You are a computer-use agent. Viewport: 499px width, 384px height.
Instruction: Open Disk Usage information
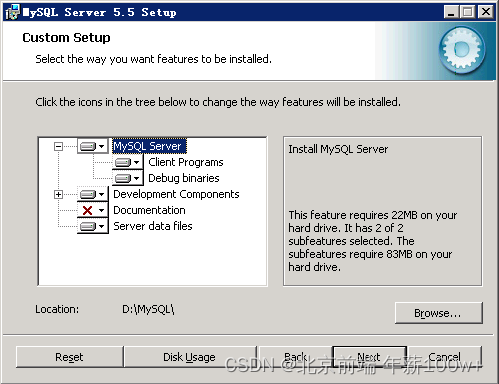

...

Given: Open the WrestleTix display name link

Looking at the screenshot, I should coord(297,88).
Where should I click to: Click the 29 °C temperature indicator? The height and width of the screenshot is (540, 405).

Exercise ::
Only one stretch of the records above is wanted: the lines between the one holding "Given: Open the WrestleTix display name link" and the one holding "Where should I", inclusive, reproduced exactly.

Exercise output ::
Given: Open the WrestleTix display name link

Looking at the screenshot, I should coord(297,88).
Where should I click to: Click the 29 °C temperature indicator? The height and width of the screenshot is (540, 405).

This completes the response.